The women belonged to what is called a Mother Group. They are community-based volunteers for Participatory Development Initiatives (PDI), a local non-governmental organisation (NGO) based in Malawi. PDI gets funding from WaterAid, a British NGO. PDI has been using WaterAid money to build  new sanitation and hygiene facilities such as toilets in schools. This is an important issue, because many girls drop out because of a lack of separate toilets for girls. PDI also cooperates with Mother Groups to bring back girls who dropped school for other reasons, such as poverty for instance.
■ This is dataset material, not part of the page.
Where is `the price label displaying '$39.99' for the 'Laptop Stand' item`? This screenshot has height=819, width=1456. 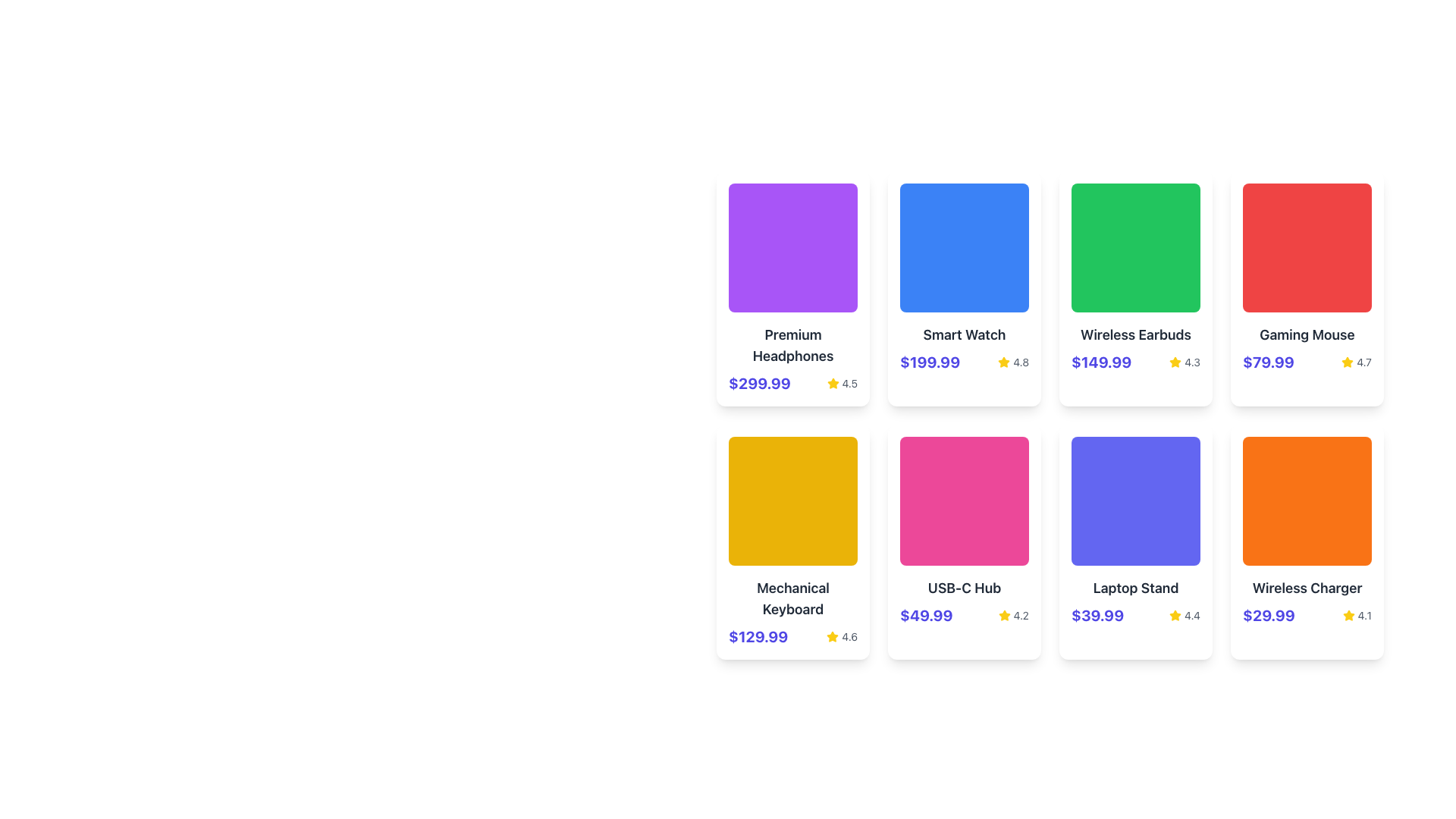
the price label displaying '$39.99' for the 'Laptop Stand' item is located at coordinates (1097, 616).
Early pregnancies are an issue too.

Mother Groups try to prevent early marriages, and they do their best to persuade young women who have married to return to classes. According to PDI, some 200 girls like Ethel have been saved from early weddings and brought back to school.

Malawi’s government just passed a law criminalising a marriage for children under the age of 15. But the situation on the ground tells another story: Many girls get married as young as 13 years.

Poverty is the major challenge. The UN estimates that 57 % of the 16 million Malawians live in abject poverty. Many families cannot even afford a meal a day, so buying school materials for their children is not a priority. “We are seven children in the family. My father died in 2010. Since then I had problems going to school because I don’t have money to pay for my basic needs,” recounts Esnart Kawanga. She first dropped out of school in 2010 but was brought back to school by PDI a year later. She is in secondary school now, but has difficulty raising the money for the tuition fees. 

Thandie Kambalame of PDI says: “School is not only about attending classes, you also need money to buy clothes, books and soap.” His organisation cannot provide all these things, so keeping girls in school is a constant struggle.

PDI is not the only INGO trying to ensure that youngsters – and especially girls – finish school in Malawi. Save the Children, another INGO that relies on Mother Groups, claims to have brought some 290 girls back to school in the Mangochi District.

 

Raphael Mweninguwe is a freelance journalist based in Malawi.